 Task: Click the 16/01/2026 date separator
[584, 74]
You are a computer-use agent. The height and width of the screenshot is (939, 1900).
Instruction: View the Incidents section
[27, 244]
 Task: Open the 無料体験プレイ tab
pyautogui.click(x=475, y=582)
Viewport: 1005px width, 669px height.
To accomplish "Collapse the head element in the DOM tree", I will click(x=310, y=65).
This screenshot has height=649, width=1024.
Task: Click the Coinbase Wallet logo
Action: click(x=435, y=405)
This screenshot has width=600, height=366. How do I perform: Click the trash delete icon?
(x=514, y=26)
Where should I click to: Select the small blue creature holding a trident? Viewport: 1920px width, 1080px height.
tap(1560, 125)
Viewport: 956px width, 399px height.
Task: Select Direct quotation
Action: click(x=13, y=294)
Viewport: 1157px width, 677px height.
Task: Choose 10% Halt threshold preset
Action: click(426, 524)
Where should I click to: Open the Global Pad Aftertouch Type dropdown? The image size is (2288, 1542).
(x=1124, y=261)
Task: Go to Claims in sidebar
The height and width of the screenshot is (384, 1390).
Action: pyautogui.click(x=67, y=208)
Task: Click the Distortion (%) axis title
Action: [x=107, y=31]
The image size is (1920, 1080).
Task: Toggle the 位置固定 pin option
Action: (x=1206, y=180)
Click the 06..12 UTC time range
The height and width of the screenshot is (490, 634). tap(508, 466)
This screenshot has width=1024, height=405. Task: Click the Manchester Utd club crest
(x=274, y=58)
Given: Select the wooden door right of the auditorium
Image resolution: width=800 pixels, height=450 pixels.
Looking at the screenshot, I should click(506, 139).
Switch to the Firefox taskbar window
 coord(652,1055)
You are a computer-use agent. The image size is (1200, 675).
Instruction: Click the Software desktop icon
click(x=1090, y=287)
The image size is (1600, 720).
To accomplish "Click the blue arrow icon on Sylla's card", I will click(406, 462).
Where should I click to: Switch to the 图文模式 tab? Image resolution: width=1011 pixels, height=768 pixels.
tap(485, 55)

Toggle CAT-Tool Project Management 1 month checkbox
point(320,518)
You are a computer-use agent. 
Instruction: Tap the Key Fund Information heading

┄┄┄┄┄┄┄┄┄┄

§ Enunciado da tarefa
Copie fielmente os registros desde a primeira linha até a linha com "(x=1124, y=261)", inclusive.

§ Resposta
 Task: Click the 16/01/2026 date separator
[584, 74]
You are a computer-use agent. The height and width of the screenshot is (939, 1900).
Instruction: View the Incidents section
[27, 244]
 Task: Open the 無料体験プレイ tab
pyautogui.click(x=475, y=582)
Viewport: 1005px width, 669px height.
To accomplish "Collapse the head element in the DOM tree", I will click(x=310, y=65).
This screenshot has height=649, width=1024.
Task: Click the Coinbase Wallet logo
Action: click(x=435, y=405)
This screenshot has width=600, height=366. How do I perform: Click the trash delete icon?
(x=514, y=26)
Where should I click to: Select the small blue creature holding a trident? Viewport: 1920px width, 1080px height.
tap(1560, 125)
Viewport: 956px width, 399px height.
Task: Select Direct quotation
Action: click(x=13, y=294)
Viewport: 1157px width, 677px height.
Task: Choose 10% Halt threshold preset
Action: click(426, 524)
Where should I click to: Open the Global Pad Aftertouch Type dropdown? The image size is (2288, 1542).
(x=1124, y=261)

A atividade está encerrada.